UK Prime Minister Boris Johnson said the passing of the law was a “clear and serious breach” of the 1985 Sino-British joint declaration. Under this declaration, Hong Kong was handed back to China in 1997, with certain freedoms guaranteed for at least 50 years under the “one country, two systems” agreement.
The UK said it will offer up to three million Hong Kong residents the chance to settle there and ultimately apply for full British citizenship. Australia is also “actively considering” offering safe haven to Hong Kong residents, with Prime Minister Scott Morrison saying there were proposals that will “soon be considered by cabinet”. Japan was among the other countries that spoke out against the law, calling it “regrettable”.
“It will undermine trust for the principle of ‘one country, two systems'” said Foreign Minister Toshimitsu Motegi. European Council President Charles Michel said it “deplored” the law – adding that it had a “detrimental effect on the independence of the judiciary and rule of law”. Canada has changed its travel advice to Hong Kong, saying the new law “increased the risk of arbitrary detention on national security grounds and possible extradition to mainland China”.

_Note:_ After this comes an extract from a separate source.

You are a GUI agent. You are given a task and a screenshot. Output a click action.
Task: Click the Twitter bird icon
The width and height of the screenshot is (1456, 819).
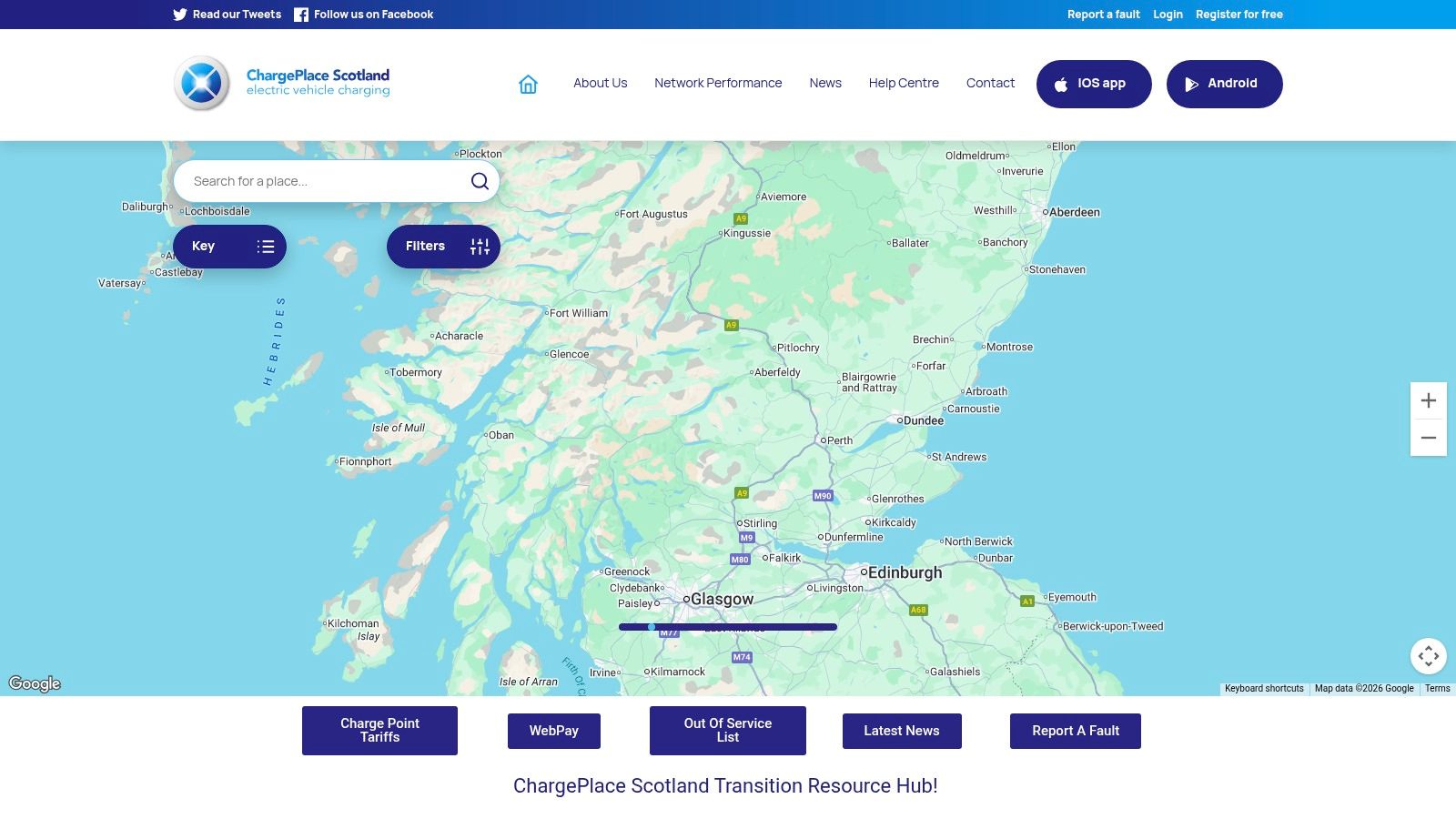tap(179, 15)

However, despite condemnation in the West, more than 50 countries, led by Cuba, supported China at the UN this week. China has said the security law was necessary to stop the type of protests seen in Hong Kong during much of 2019.
Speaking at the 44th session of the United Nations Human Rights Council, China said: “Non-interference in internal affairs of sovereign states is an essential principle enshrined in the Charter of the United Nations.
Under the new law, inciting hatred of China’s central government and Hong Kong’s regional government are offences. Acts including damaging public transport facilities – which often happened during the 2019 protests – can be considered terrorism.